Almost all the information online is how to do this from within a GAE environment, and I'm not trying to connect to a bucket.


Solution

  • The URL mentioned indicates that the files are served from Cloud Storage. Since logging in is required it means the objects aren't publicly accessible.

    The application serving these files uses a user-centric OAuth 2.0 flow. From Authentication:

    Cloud Storage uses OAuth 2.0 for API authentication and authorization. Authentication is the process of determining the identity of a client.

    • A user-centric flow allows an application to obtain credentials from an end user. The user signs in to complete authentication.

    Is there a way I can download these files while avoiding having to log in to my google account?

    The answer here should be no. Otherwise it's a bug - you'd be able to bypass Google Cloud security ;)

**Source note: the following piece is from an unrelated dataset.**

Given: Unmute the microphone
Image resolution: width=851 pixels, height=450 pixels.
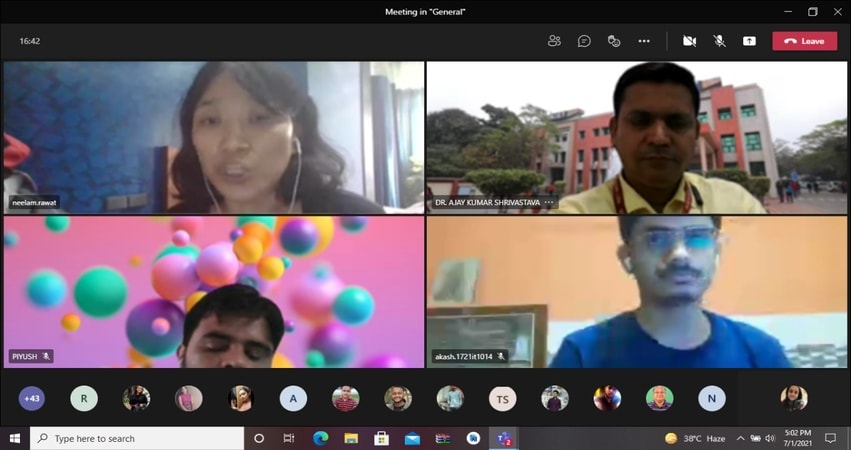Looking at the screenshot, I should pos(719,41).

    I couldn't find specifics for pycurl, but curl itself doesn't list OAuth 2.0 as supported. From Features -- what can curl do:

    HTTP

    • authentication: Basic, Digest, NTLM (*9) and Negotiate (SPNEGO) (*3) to server and proxy

    So I think you won't be able to download the files using pycurl. At least not directly (maybe via a proxy?).

    One possible alternative would be to use the Cloud SDK's gsutil in your script (launched as any other external process).:

    • you'd first obtain an authentication token with gcloud auth login.
    • you'd then launch your script, the gsutil executions inside it will use the previously obtained authentication token

    I see it's possible to install and use gsutil in standalone mode, without the cloud SDK, but I didn't use it this way. Maybe it's worth investigating for your case. From gsutil config:

    The gsutil config command applies to users who have installed gsutil as a standalone tool.

    The gsutil config command obtains access credentials for Google Cloud Storage and writes a boto/gsutil configuration file containing the obtained credentials along with a number of other configuration-controllable values.